И я вот говорю вам сейчас о чувстве страха в затылке или под ложечкой, но это я сам говорю о себе, и за мной остается право сказать это или не сказать – уж как я захочу! Но я бы, например, не хотел, чтобы кто-нибудь написал про меня, что я там, в Сталинграде, писал свои очерки, трясясь от страха. Вы понимаете разницу между словами «мне было боязно» и словами «он испугался»? Между самооценкой и осуждением со стороны.
– Это я понимаю, – сказала она. – Я не понимаю другого. Как бы я смогла, оказавшись там, на фронте, делать все, что делала женщина, о которой вы писали? У меня такое чувство, что я бы этого не смогла. Не набралась бы мужества делать все то, что делают женщины на фронте. Не только эта женщина, а вообще.

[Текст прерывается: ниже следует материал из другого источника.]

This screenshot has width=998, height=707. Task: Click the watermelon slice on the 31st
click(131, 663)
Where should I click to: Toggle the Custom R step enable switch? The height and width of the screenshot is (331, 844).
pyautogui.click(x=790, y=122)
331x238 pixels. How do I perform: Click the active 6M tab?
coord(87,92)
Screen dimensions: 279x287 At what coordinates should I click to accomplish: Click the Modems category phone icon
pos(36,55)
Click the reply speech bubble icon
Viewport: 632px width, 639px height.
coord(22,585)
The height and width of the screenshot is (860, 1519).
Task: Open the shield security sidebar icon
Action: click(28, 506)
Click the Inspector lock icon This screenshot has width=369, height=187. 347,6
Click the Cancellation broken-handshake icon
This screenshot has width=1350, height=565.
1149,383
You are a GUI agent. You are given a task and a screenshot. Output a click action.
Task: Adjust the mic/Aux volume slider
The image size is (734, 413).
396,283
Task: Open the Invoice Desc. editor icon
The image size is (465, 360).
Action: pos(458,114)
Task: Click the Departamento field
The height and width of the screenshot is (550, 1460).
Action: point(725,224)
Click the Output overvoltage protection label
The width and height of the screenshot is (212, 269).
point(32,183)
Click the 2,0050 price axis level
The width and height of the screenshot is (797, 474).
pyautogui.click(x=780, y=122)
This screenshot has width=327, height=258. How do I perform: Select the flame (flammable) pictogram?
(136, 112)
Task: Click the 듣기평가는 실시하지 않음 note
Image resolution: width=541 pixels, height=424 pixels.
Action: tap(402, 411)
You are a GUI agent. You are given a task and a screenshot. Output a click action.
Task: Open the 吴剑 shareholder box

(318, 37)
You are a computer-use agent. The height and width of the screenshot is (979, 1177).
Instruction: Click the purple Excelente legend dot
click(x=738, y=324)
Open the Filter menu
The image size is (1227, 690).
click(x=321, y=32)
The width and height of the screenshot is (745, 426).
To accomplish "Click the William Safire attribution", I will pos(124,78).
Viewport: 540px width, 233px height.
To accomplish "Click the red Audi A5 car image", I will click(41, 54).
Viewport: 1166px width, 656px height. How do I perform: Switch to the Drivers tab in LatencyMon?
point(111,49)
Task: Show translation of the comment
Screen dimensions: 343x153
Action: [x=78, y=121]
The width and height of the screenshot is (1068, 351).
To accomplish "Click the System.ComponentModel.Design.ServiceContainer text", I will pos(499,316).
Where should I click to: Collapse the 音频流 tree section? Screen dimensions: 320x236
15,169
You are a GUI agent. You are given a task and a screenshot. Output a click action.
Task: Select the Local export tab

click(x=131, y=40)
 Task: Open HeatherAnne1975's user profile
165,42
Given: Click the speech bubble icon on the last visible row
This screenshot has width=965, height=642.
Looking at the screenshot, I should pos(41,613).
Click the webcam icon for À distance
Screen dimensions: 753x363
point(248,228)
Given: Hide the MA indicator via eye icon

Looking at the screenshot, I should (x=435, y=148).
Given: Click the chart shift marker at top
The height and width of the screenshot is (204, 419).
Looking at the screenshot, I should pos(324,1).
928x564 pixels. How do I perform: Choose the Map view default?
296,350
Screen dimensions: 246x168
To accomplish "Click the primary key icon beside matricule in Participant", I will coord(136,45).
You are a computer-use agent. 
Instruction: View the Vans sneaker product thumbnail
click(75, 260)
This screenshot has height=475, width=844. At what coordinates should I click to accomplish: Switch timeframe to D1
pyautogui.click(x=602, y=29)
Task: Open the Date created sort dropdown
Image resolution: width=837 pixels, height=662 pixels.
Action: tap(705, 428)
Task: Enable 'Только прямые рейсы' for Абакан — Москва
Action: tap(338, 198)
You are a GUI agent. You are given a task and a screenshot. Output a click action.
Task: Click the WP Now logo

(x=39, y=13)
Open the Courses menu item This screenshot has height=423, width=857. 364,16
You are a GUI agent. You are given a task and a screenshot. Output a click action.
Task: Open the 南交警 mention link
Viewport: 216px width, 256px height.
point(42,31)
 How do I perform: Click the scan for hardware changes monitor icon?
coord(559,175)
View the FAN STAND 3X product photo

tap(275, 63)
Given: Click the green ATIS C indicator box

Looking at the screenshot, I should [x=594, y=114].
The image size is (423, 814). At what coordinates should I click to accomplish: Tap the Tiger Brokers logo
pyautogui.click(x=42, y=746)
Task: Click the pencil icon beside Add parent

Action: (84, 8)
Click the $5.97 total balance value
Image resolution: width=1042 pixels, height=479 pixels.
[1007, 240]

– Когда думаете о фронте и о том, что вы смогли бы там и чего не смогли, никогда не думайте вообще. Ни о фронте, ни о женщинах на фронте. Пребывание на фронте – понятие настолько растяжимое, что иногда об этом забывают, а иногда, наоборот, этим пользуются. Вот вы говорите «женщины на фронте»… Ну что общего между той женщиной на фронте, про которую вы у меня прочли, и другими в ее положении – связистками, санитарками, сестрами, в самом пекле войны: в батальонах, на передовых медицинских пунктах – и тоже женщиной на фронте, ну, скажем, машинисткой в продовольственном отделе во втором эшелоне тыла фронта? И то и другое называется «действующая армия». И то и другое – фронт. И та и другая женщины. Но разве можно говорить и думать о них вообще! А у вас здесь, в тылу? Как можно одинаково, вообще, думать о женщинах, из которых одна уже вдова и мать нескольких сирот, и живет, и работает впроголодь, да еще и кровь отдает, чтобы получать донорскую карточку и подкармливать детей! А другая живет за спиной у прочно забронированного мужа. Разве это одно и то же? Разве можно одинаково говорить про них про обеих, что они там, в тылу? Мы тут, на фронте, а они там, в тылу! Хотя война все время то ломает, то перевертывает что-нибудь и на фронте и в тылу. Муж той машинистки в продовольственном отделе тыла фронта, о которой я сказал, потому что вспомнил реальных людей, – муж ее командовал батальоном, выходил из двух окружений и сейчас жив и здоров и командует полком. А его жена, которую он еще в начале войны в Киеве пристроил машинисткой в этот продовольственный отдел, была вместе с другими раздавлена танками под Богодуховом. И она, и все, с кем она вместе служила, и их грузовики, и автобусы, и их ведомости, и их пишущие машинки – все было там под Богодуховом расстреляно, сожжено, стерто в порошок. Война с людьми шутит такие шутки, что и в сыпнотифозном бреду не приснятся!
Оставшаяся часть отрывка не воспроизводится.